From: "Juan J. Quintela" <quintela@fi.udc.es>
To: Rik van Riel <riel@conectiva.com.br>
Cc: linux-mm@kvack.org, Matthew Dillon <dillon@apollo.backplane.com>,
"Stephen C. Tweedie" <sct@redhat.com>,
Arnaldo Carvalho de Melo <acme@conectiva.com.br>
Subject: Re: [RFC] 2.3/4 VM queues idea
Date: 25 May 2000 00:44:09 +0200 [thread overview]
Message-ID: <ytt66s3muva.fsf@serpe.mitica> (raw)
In-Reply-To: Rik van Riel's message of "Wed, 24 May 2000 12:11:35 -0300 (BRST)"
>>>>> "rik" == Rik van Riel <riel@conectiva.com.br> writes:
Hi
rik> The goals of this design:
rik> - robustness, currently small changes to the design usually result
rik> in breaking VM performance for everybody and there doesn't seem
rik> to be any particular version of the VM subsystem which works right
rik> for everybody ... having a design that is more robust to both
rik> changes and wildly variable workloads would be better
rik> - somewhat better page aging
rik> - making sure we always have a "buffer" around to do allocations
rik> from
rik> - treat all pages in the system equally wrt. page aging and
rik> flushing
This point is important, just now we are having a *lot* of problems
with dirty pages from mmaped files, we find dirty buffers in
shrink_mmap, we need to skip them, and wait that swap_out find them,
but it can be a lot of time before swap_out find them.
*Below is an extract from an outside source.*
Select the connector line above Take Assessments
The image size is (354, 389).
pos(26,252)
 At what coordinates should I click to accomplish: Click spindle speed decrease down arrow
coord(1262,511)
But that
moment they are at the end of the LRU list, then we found more dirty
pages, .... This process repeats until we begin to found the pages
that have been selected for swap_out, and have buffes entries. In
that moment we send a *lot* of async disk writes to the disk, causing
the actuals slowdowns of until 5 seconds here.
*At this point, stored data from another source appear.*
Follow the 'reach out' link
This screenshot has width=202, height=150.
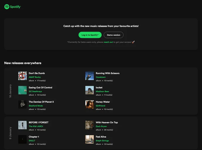(108, 42)
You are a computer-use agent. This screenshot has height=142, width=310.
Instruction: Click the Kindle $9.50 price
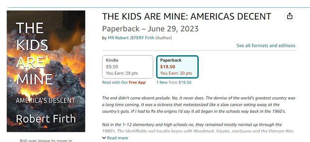(112, 66)
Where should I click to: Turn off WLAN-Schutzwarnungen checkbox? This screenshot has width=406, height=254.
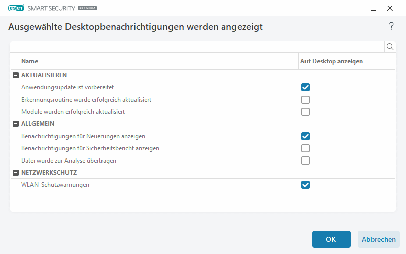point(306,185)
rik> - keeping changes to the code base simple, since we're already
rik> at the 2.4-pre stage !!
rik> DESIGN IDEAS
rik> - have three LRU queues instead of the current one queue
rik> - a cache/scavenge queue, which contains clean, unmapped pages
rik> - a laundry queue, which contains dirty, unmapped pages
rik> - an inactive queue, which contains both dirty and clean unmapped
rik> pages
rik> - an active queue, which contains active and/or mapped pages
This are four queues :)
rik> - keep a decaying average of the number of allocations per second
rik> around
rik> - try to keep about one second worth of allocations around in
rik> the inactive queue (we do 100 allocations/second -> at least
rik> 100 inactive pages), we do this in order to:
rik> - get some aging in that queue (one second to be reclaimed)
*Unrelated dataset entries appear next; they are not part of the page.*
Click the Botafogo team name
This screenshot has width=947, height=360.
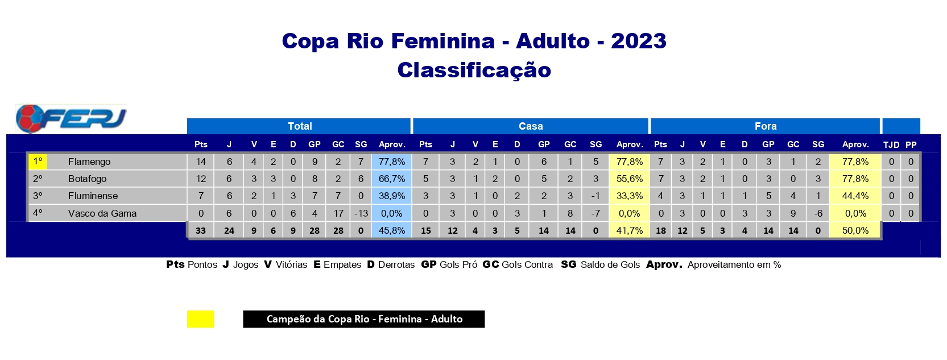(x=87, y=179)
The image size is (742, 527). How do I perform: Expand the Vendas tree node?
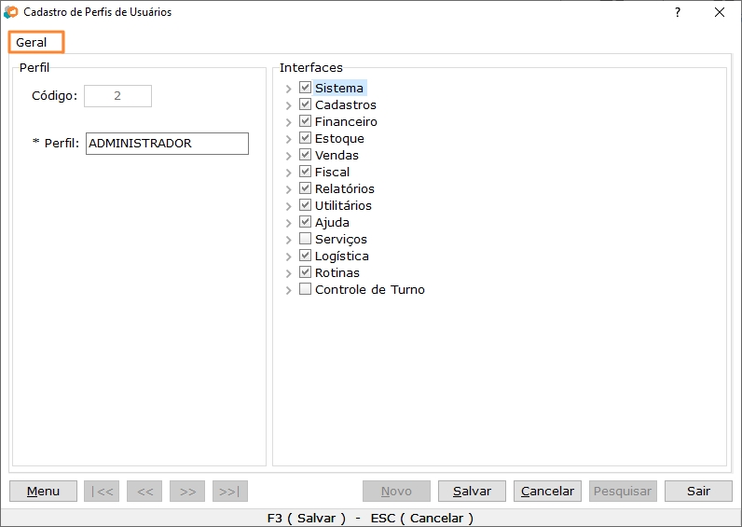[x=289, y=156]
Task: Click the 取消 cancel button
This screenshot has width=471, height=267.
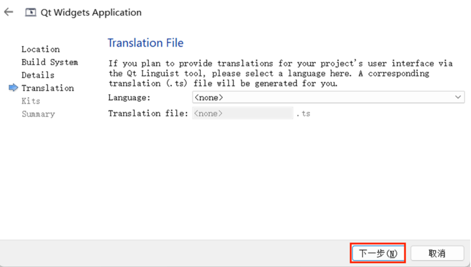Action: click(437, 253)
rik> - have enough old pages around to free
rik> - keep zone->pages_high of free pages + cache pages around,
rik> with at least pages_min of really free pages for atomic
rik> allocations // FIXME: buddy fragmentation and defragmentation
rik> - pages_min can be a lot lower than what it is now, since we only
rik> need to use pages from the free list for atomic allocations
rik> - non-atomic allocations take a free page if we have a lot of free
rik> pages, they take a page from the cache queue otherwise
rik> - when the number of free+cache pages gets too low:
rik> - scan the inactive queue
rik> - put clean pages on the cache list
rik> - put dirty pages on the laundry list
rik> - stop when we have enough cache pages
rik> - the page cleaner will clean the dirty pages asynchronously
rik> and put them on the cache list when they are clean
rik> - stop when we have no more dirty pages
rik> - if we have dirty pages, sync them to disk,
rik> periodically scanning the list to see if
rik> pages are clean now
we need to be able to write pages syncronously to disk if they are
dirty, there are no free pages around, and we can sleep.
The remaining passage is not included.